> _Instructions to follow_:
In the records below, find the line containing "Task: Click the Pohybová studie 1 bottom tab" and return it together with every later line, exactly as written; pictures are to be omitted.

[Provided data — start]

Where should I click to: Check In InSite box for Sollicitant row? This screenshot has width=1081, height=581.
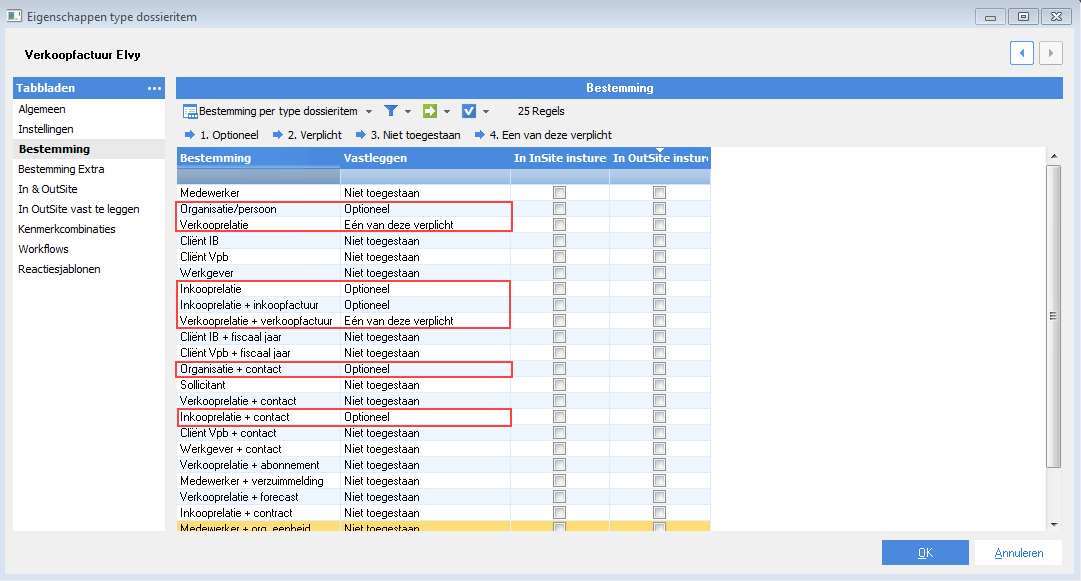(560, 385)
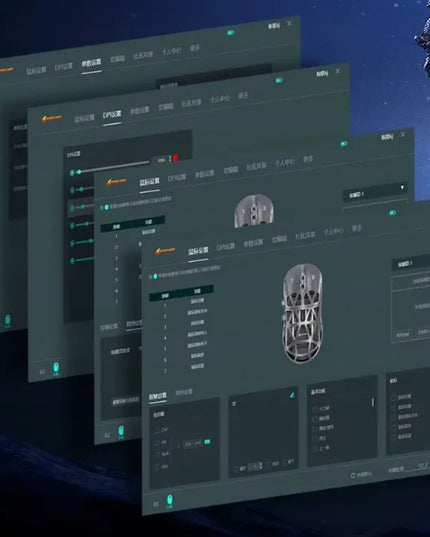
Task: Check the Ctrl modifier key checkbox
Action: (x=157, y=429)
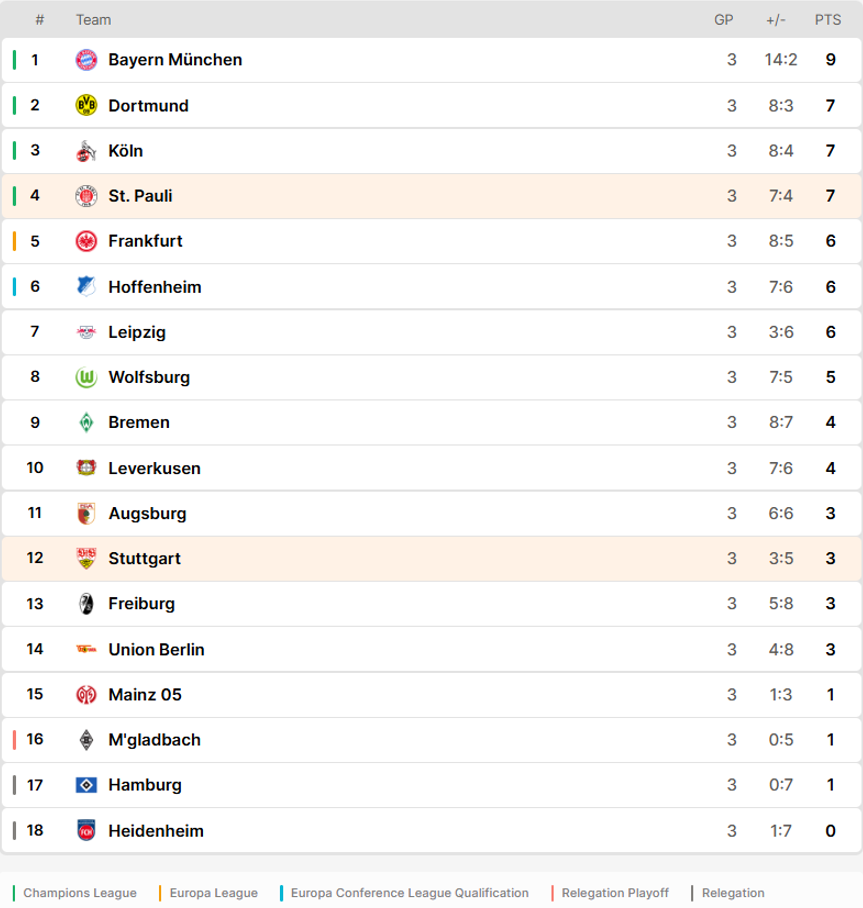The height and width of the screenshot is (908, 863).
Task: Click the Dortmund BVB logo
Action: 86,105
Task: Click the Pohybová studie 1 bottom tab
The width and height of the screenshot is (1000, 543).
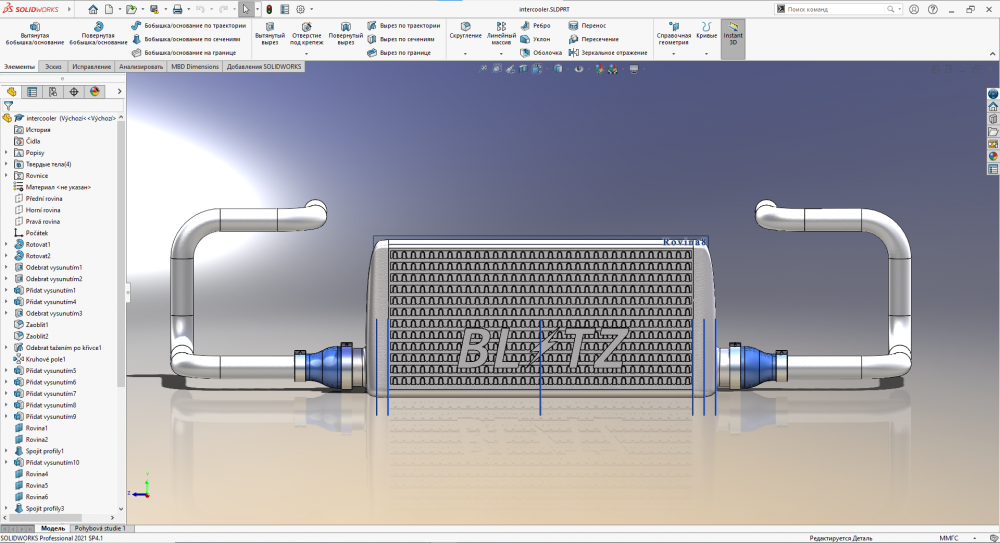Action: (101, 528)
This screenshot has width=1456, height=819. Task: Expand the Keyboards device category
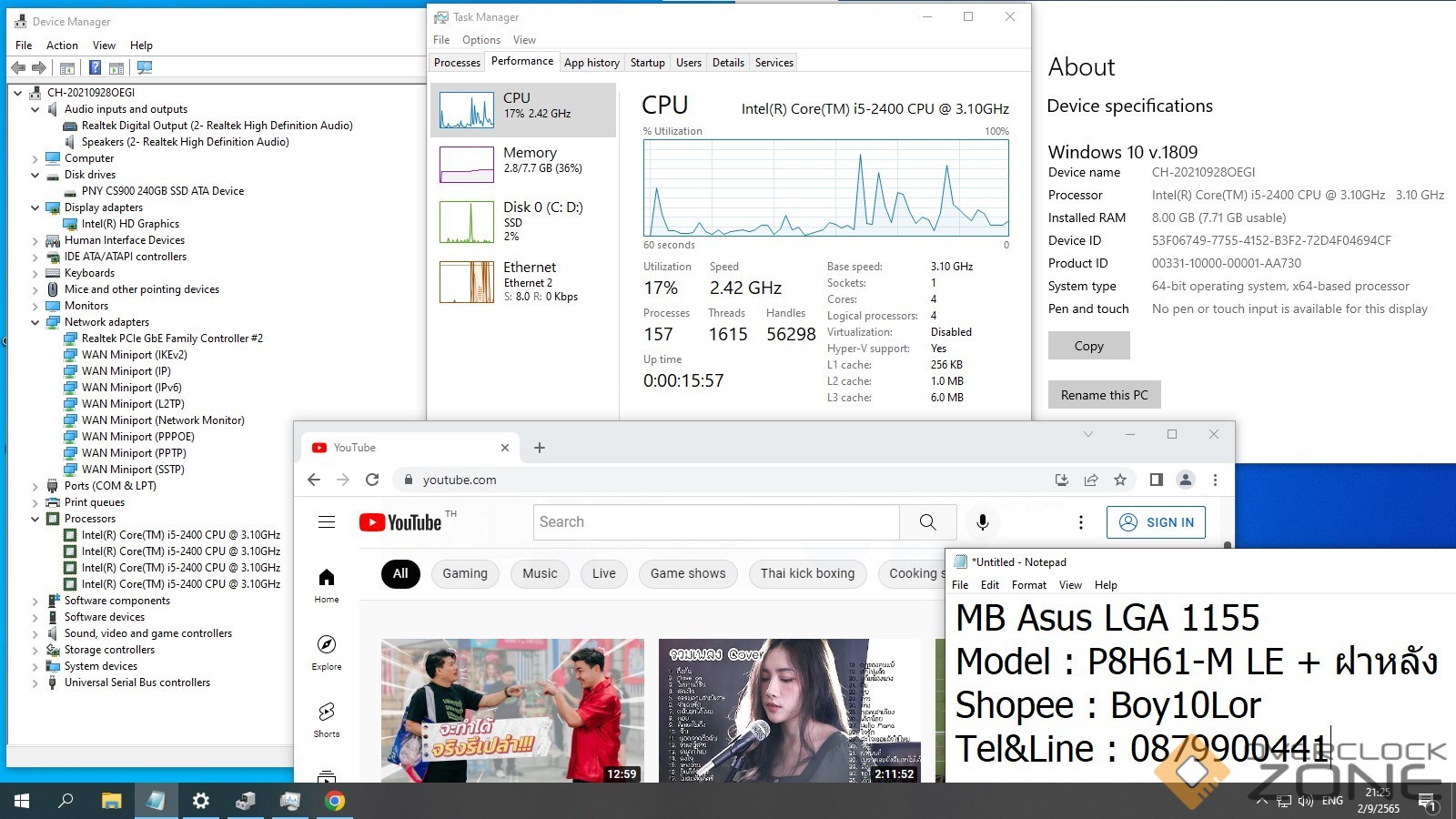click(x=35, y=273)
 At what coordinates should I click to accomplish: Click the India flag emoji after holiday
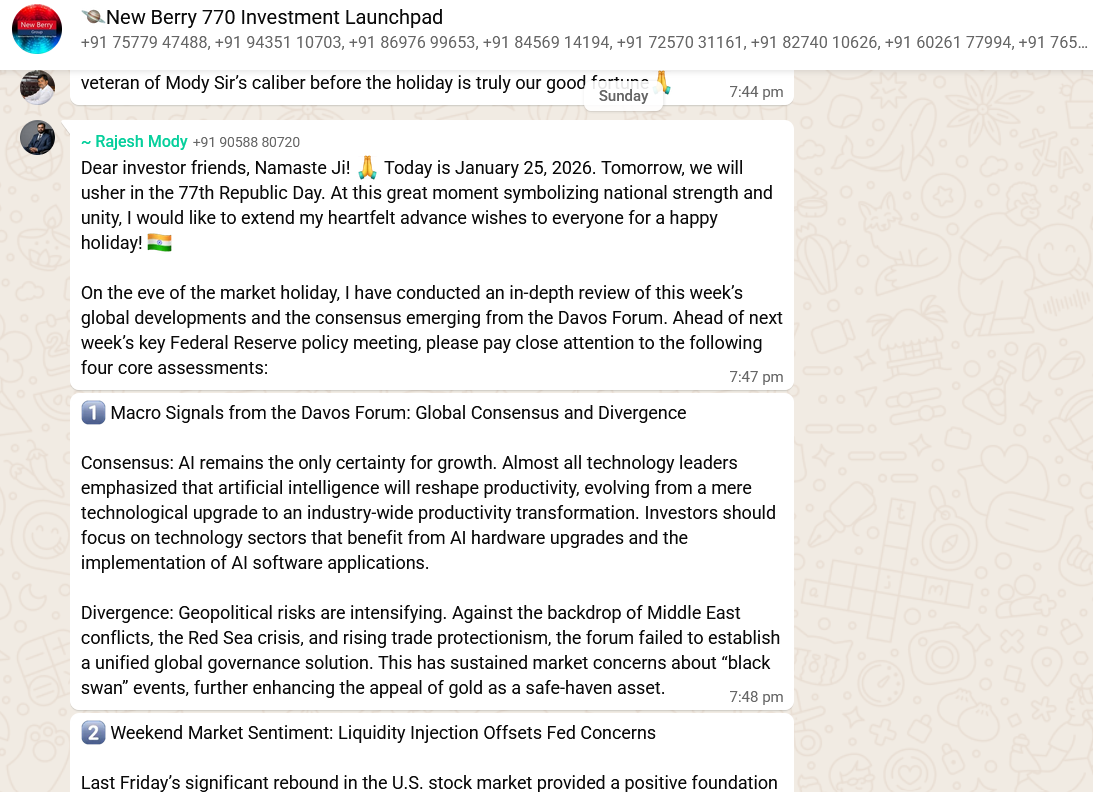(160, 243)
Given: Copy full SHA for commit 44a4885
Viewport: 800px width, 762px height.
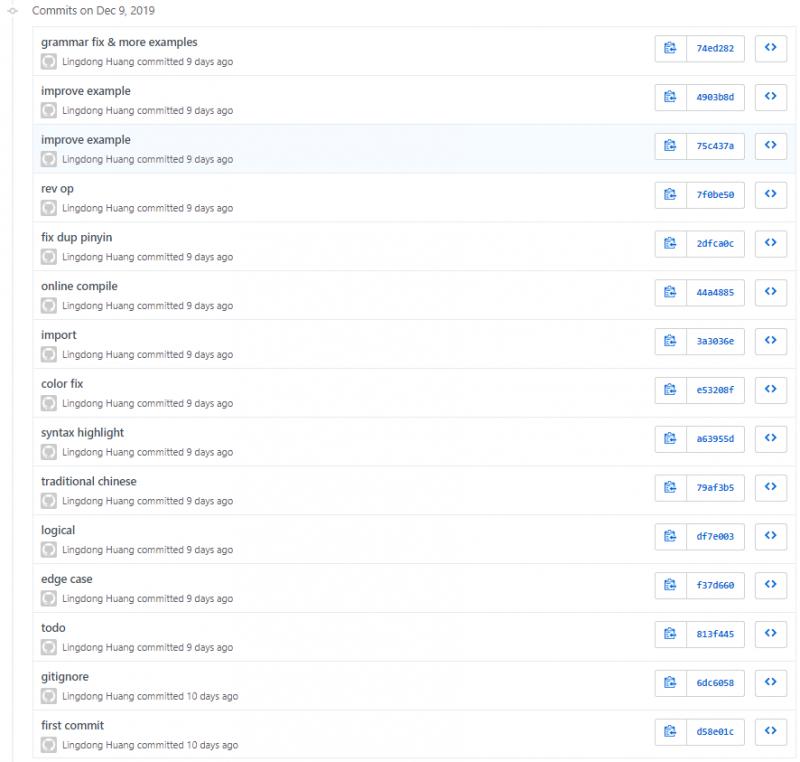Looking at the screenshot, I should [x=670, y=292].
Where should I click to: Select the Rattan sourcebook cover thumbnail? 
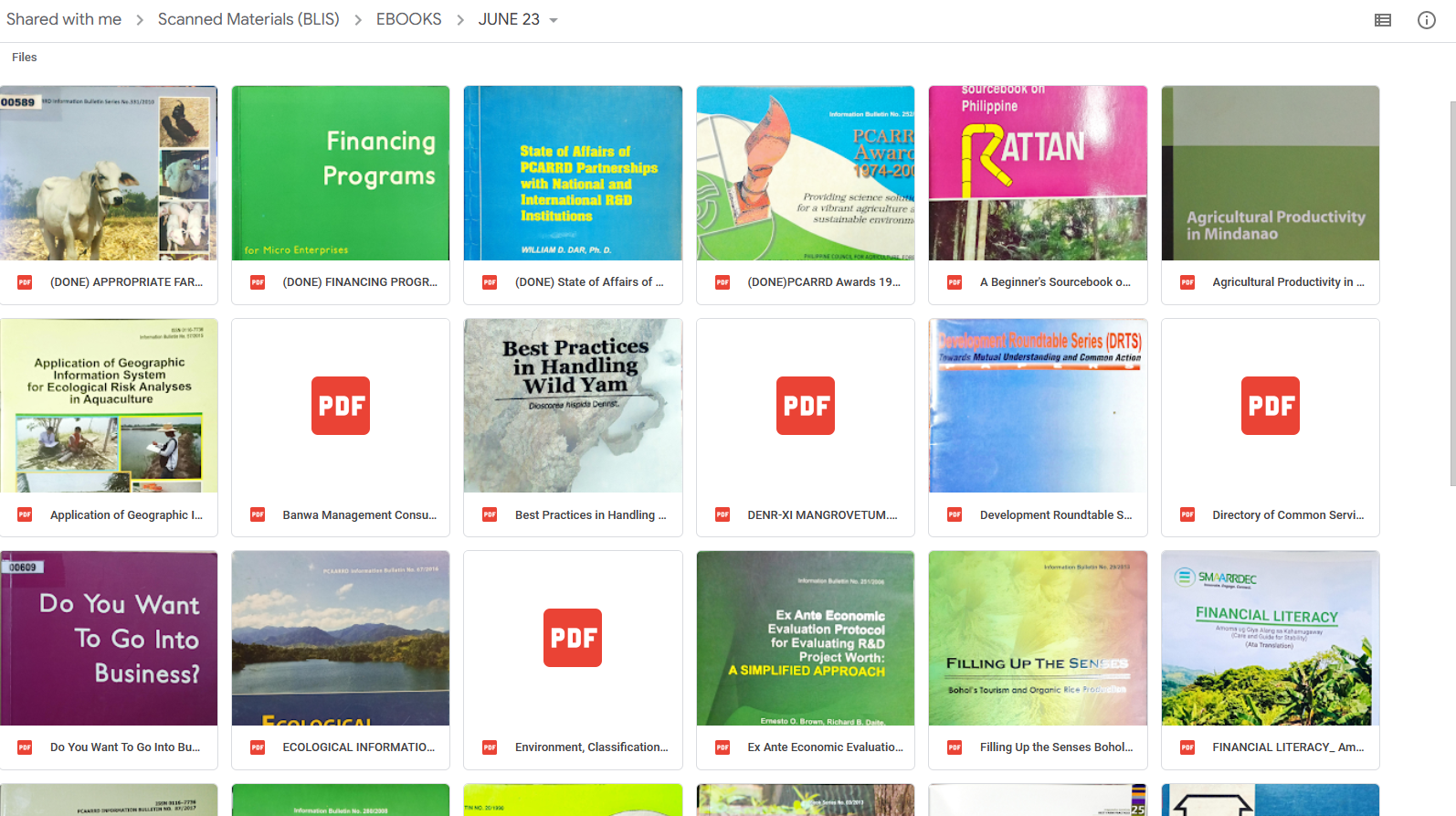click(1038, 173)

[Provided data — finish]

> _Exercise answer_:
Task: Click the Pohybová studie 1 bottom tab
The width and height of the screenshot is (1000, 543).
Action: (101, 528)
This screenshot has width=1456, height=819. Task: Expand the Keyboards device category
click(x=35, y=273)
 At what coordinates should I click to accomplish: Click the India flag emoji after holiday
(160, 243)
Given: Copy full SHA for commit 44a4885
Viewport: 800px width, 762px height.
Looking at the screenshot, I should [x=670, y=292].
Where should I click to: Select the Rattan sourcebook cover thumbnail? 
click(1038, 173)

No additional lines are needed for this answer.